Eli and I were dragged out of the van and marched around the back. I saw the slick-looking SUV the two men must have brought idling a few feet away. I’d been too involved in my romantic drama to even notice it arrive.

“Cuffs,” said the giant, and the smaller man pulled out a glaringly shiny set of handcuffs. It took me a second to realize why they gleamed.

Oh God. “Silver,” I breathed.

The giant nodded, looking very smug. “You got it, bitch.”

The weaselly guy put the handcuffs on Eli. “So you can’t follow,” he rumbled, a surprisingly deep voice. Then he kicked Eli viciously in the stomach, and Eli doubled over, gasping. The guy kicked him in the ribs a couple of times for good measure, and I realized that I was screaming. The giant just reached down and picked me up, throwing me over his shoulder and into the back of the SUV, where he scooted in right after me.

The weaselly guy jumped into the driver’s seat, and I ignored them both, turning in my seat to look at Eli, who was struggling to his feet. The SUV pulled away, and I felt the tug when he left my radius. Eli dropped like a stone in a pond, writhing on the ground in the parking lot.

“What are you doing?” I yelled at the giant next to me. I lunged across the seat and punched him, which would have been completely ineffectual if he hadn’t been taken by surprise. Instead, I got a little weight behind it and hit him straight in the nose.

He cried out in pain, backhanding me across the seat. “You stupid bitch!” he hollered.

I was dizzy with pain for a few seconds from where the side of my head had bounced off the window, and when my vision cleared, the big guy was touching his nose, holding his fingers up to see the blood. He did this again and again, fascinated, and I realized that this was a strange experience for him. I closed my eyes and concentrated for a moment, then popped them open. Vampires. Which I should have realized a hell of a lot earlier.
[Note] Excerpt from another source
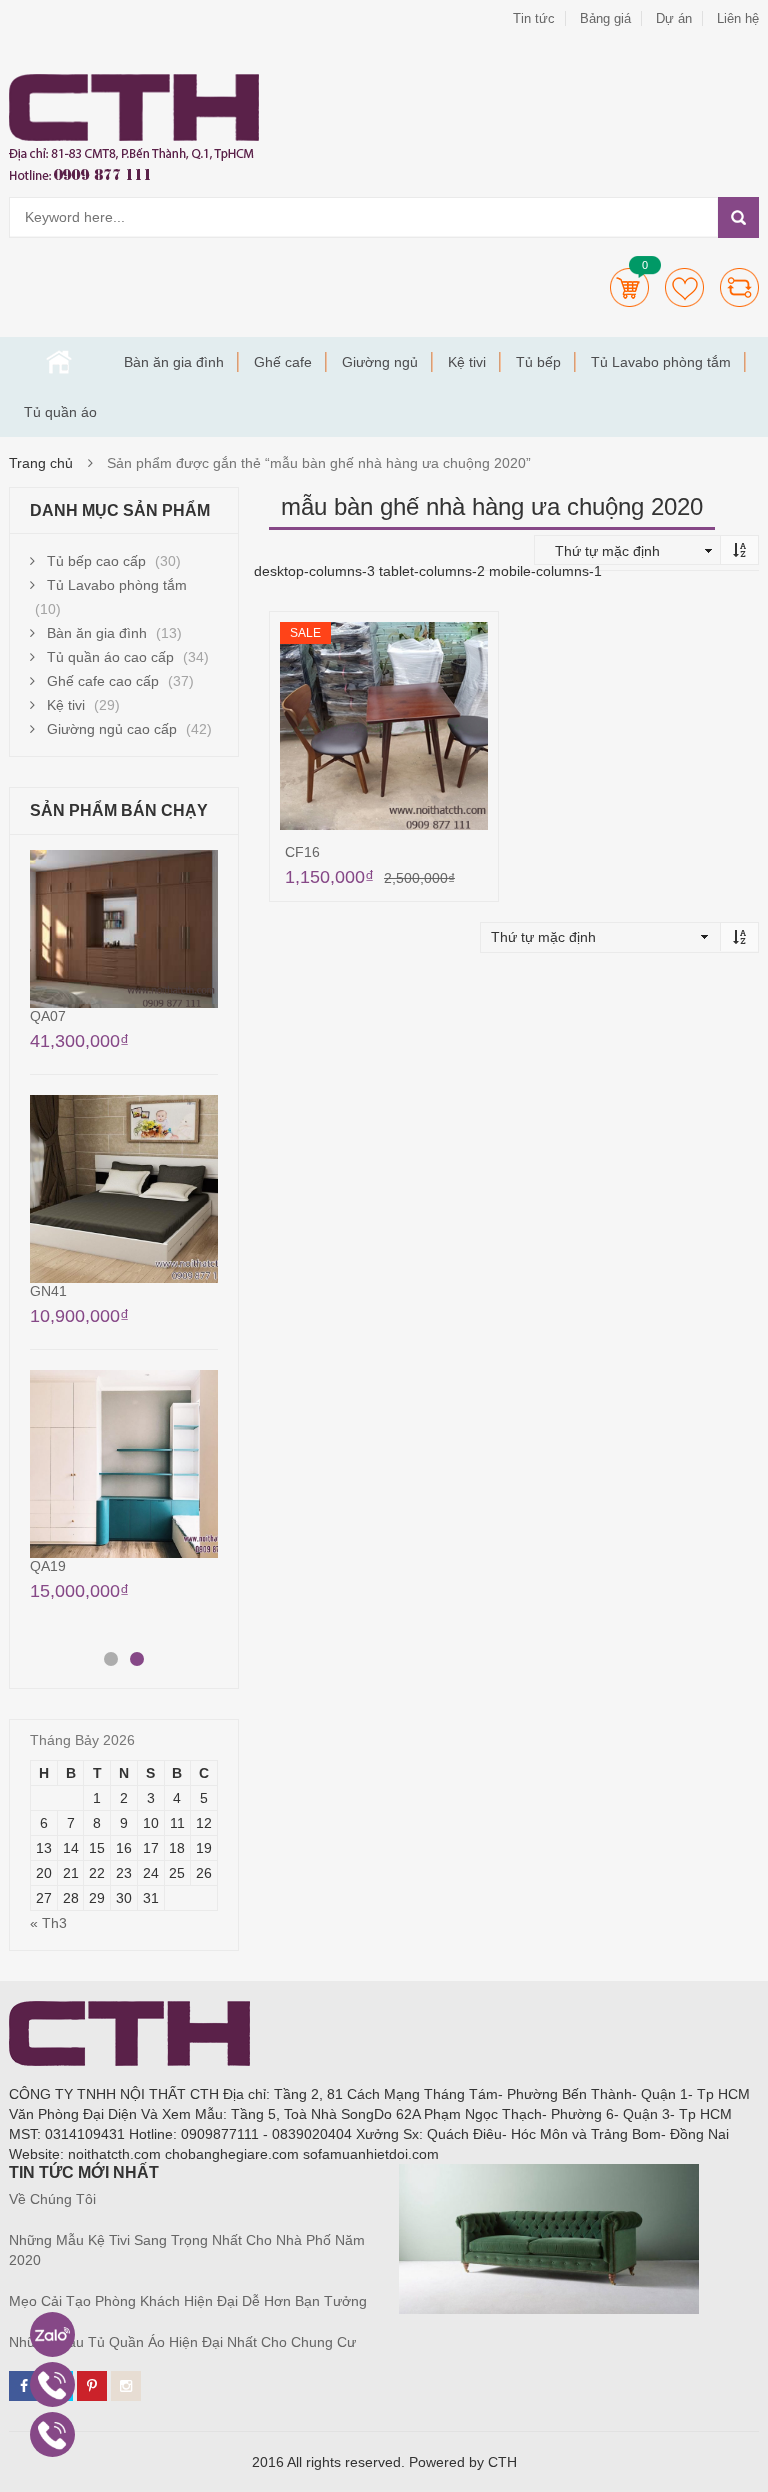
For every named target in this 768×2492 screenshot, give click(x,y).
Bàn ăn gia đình (174, 362)
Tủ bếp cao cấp (96, 561)
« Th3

My fingers scrabbled at the lock on my door, but there must have been some sort of child safety setting on because it didn’t budge.

I turned back and said, “I work for Dashiell, you assholes, and he’s going to be really pissed.”

To my surprise, they both chuckled, and the bloody giant leaned over and leered at me. “Bitch,” he said smugly, “who do you think we work for?”

Chapter 11

I stayed quiet for a few minutes, adjusting to both the new information and the pain. If Dashiell had sent these guys to collect me, instead of just calling, he was expecting me to be hostile. To resist.

It’d be a shame to disappoint him. I kicked the back of the driver’s seat in front of me. “Hey. Little guy.”

The giant next to me snickered, and the weasel reached up and fiddled with the rearview mirror so he could glare at me. “What?” he rumbled.

“Why didn’t Dashiell just call me?”

He turned his head to exchange a look with the giant, but neither one of them answered me.

I kicked the seat again. “Hey.”

The big guy reached for me, but the driver barked, “Hugo!”

The giant froze.

So the smaller man was in charge. Interesting.

“We’re not supposed to hurt her yet.”

Fear clenched my heart at the word yet, but I pushed forward. “Sit, Hugo. Stay. Roll the fuck over.”

“What’s one more bruise?” Hugo whined toward the driver. “She’s already going to have two.”

“Knock it off,” he commanded, and Hugo sulked back in his seat.